August 23, 2019
The law on how to calculate holiday pay continues to develop especially with different types of working arrangements becoming increasingly popular. In Harpur Trust v Brazel, the Court of Appeal has confirmed that workers on a permanent zero-hour contract should receive 5.6 weeks’ holiday pay using the average rate of pay over the previous 12-week period rather than pro-rata.
Ms Brazel was employed under a zero-hour contract as a music teacher during term times and entitled to 5.6 weeks holiday. The Trust calculated her holiday pay on a pro rata basis of 12.07% in accordance with the ACAS booklet on “holidays and holiday pay”. Ms Brazel argued that this calculation treated part-year workers less favourably than full-time workers. Ms Brazel argued that pay should be calculated based on an average of 12 weeks’ pay which would equate to around 17.5%.
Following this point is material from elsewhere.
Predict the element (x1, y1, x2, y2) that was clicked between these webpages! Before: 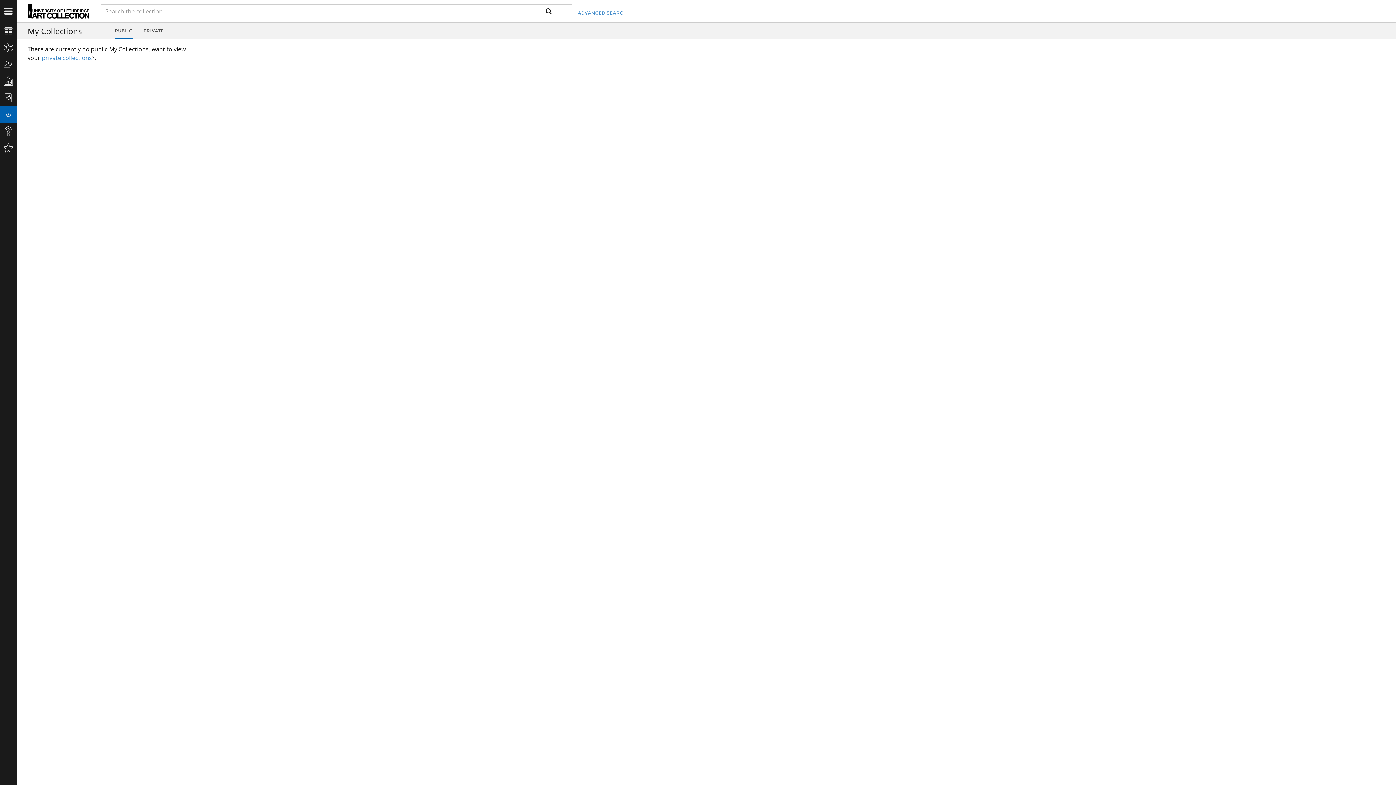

The Court of appeal agreed that the correct method of calculating holiday pay for part-year workers was based on an average of 12 weeks’ pay (this will change to a reference period of 52 weeks from April 2020).
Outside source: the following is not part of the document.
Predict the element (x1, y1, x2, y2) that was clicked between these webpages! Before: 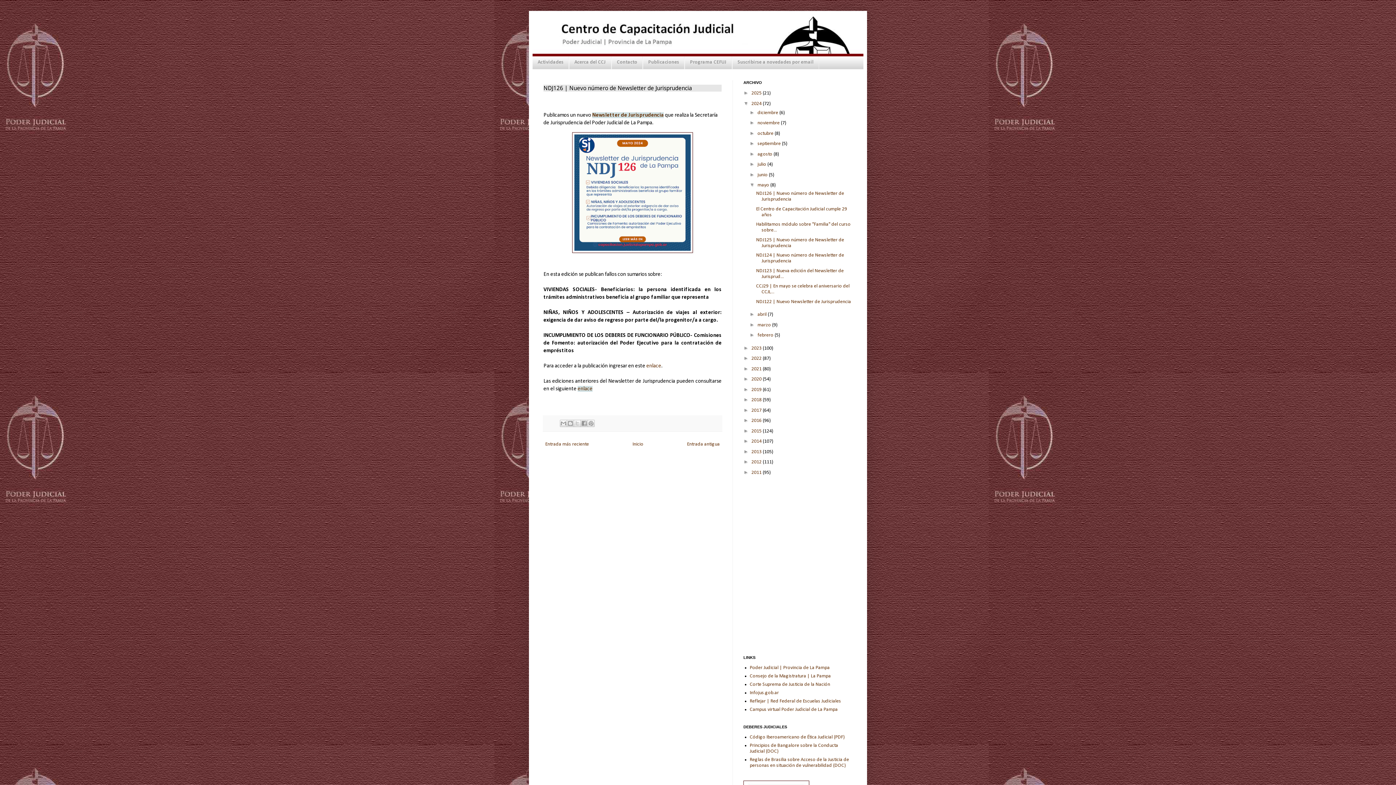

What to take from this case?
This case highlights the care that employers need to take when working out holiday pay not just for part- year workers but how holiday pay is applied to all. ACAS will no doubt be updating their guidance on permanent part-year workers in due course.
If an employee’s pay has not been calculated in accordance with the above, then they may pursue a claim for unlawful deductions from wages going back 2 years.